Polis suggested that while a large percentage of the Jewish vote in the United States generally supports Democratic presidential candidates, delegates should attempt to raise that percentage to 90 percent. If they accomplished that, he said, Clinton would carry key swing states like Florida that are expected to shift the balance of electoral college votes on election night.

A number of prominent Jewish Republicans and conservatives, including former Minnesota senator Norm Coleman, columnist Jennifer Rubin, and editor Bill Kristol have all said that they would not vote for Trump.

Brookings Institution fellow and foreign policy adviser to the 2008 McCain presidential campaign Robert Kagan announced very publicly – in the pages of the Washington Post – that “for this former Republican, and perhaps for others, the only choice will be to vote for Hillary Clinton. The party cannot be saved, but the country still can be.”

Polis said, however, that it would not necessarily be a hole-in-one or an easy sell.

“So many people are tempted by the charlatan reckless Republican candidate and his silver tipped tongue that relies on tearing everything down,” he acknowledged, but emphasized to delegates that “we need to push back with our Jewish brothers and sisters…and help deliver for Hillary Clinton.”

Speaker after speaker emphasized that Clinton was a better match for Jewish values, frequently citing the concept of “tikkun olam” – repairing a damaged world, and arguing that it reflected the Clinton campaign’s sensibilities.

This July 20, 2016 file photo shows Republican presidential candidate Donald Trump, right, and his son Donald Trump, Jr., watching as Eric Trump addresses the delegates during the third day of the Republican National Convention in Cleveland, Ohio. (AP Photo/Matt Rourke, File)
This July 20, 2016 file photo shows Republican presidential candidate Donald Trump, right, and his son Donald Trump, Jr., watching as Eric Trump addresses the delegates during the third day of the Republican National Convention in Cleveland, Ohio. (AP Photo/Matt Rourke, File)

New York Councilman David Greenfield, who represents a number of Brooklyn neighborhoods including Bensonhurst, Borough Park, Gravesend, Kensington, Midwood and Sheepshead Bay, spoke of Clinton’s support for Israel – while disparaging Trump as an unknown.

“If you look at where the candidates stand, Hillary Clinton has been a supporter of Israel throughout her whole career,” he said, citing her work in setting up sanctions against Iran, supporting Israel’s decision to build a security barrier, co-sponsoring the 2006 Palestinian Anti-Terror Act, and speaking out against the Boycott Divestment Sanctions movement – “including within her own church,” he added.

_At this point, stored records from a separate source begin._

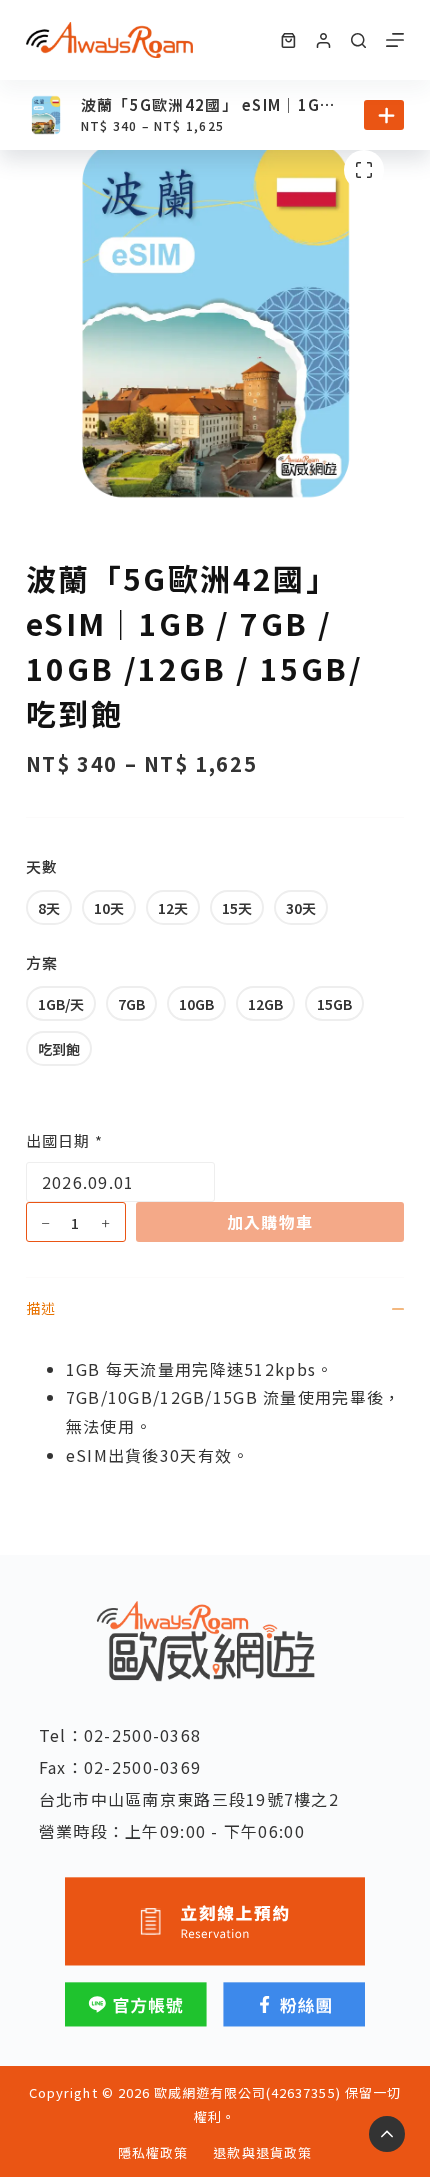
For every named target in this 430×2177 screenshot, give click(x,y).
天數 (42, 866)
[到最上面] (387, 2134)
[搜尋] (358, 40)
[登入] (323, 40)
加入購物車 (270, 1222)
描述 (41, 1308)
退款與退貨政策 (262, 2153)
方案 (42, 962)
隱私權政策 (153, 2153)
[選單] (395, 40)
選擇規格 (384, 115)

Democratic presidential candidate Hillary Clinton speaks at a Democratic Party organizing event on July 25, 2016 in Charlotte, North Carolina. (Justin Sullivan/Getty Images/AFP)
Democratic presidential candidate Hillary Clinton speaks at a Democratic Party organizing event on July 25, 2016 in Charlotte, North Carolina. (Justin Sullivan/Getty Images/AFP)

Regarding Trump, he argued that “when it comes to Israel issues and Jewish issues, the record is not clear. Because you marched in an Israel Day parade once does not mean you are supporter of Israel,” Greenfield quipped, referring to Trump’s frequent reference to his position as grand marshal of the 2004 Israel Day Parade in New York.

At least one Sanders supporter took the messages of Jewish unity in the face of Trump to heart. Wearing a blue “Sanders 2016” yarmulke, he clapped vigorously when Greenfield told the audience that it was time to treat Trump as he would treat one of his children if they used words like “dumb” or “stupid.”

“Folks,” Greenfield intoned. “In November let’s send Donald Trump to his room and elect Hillary Clinton as president of the United States of America.”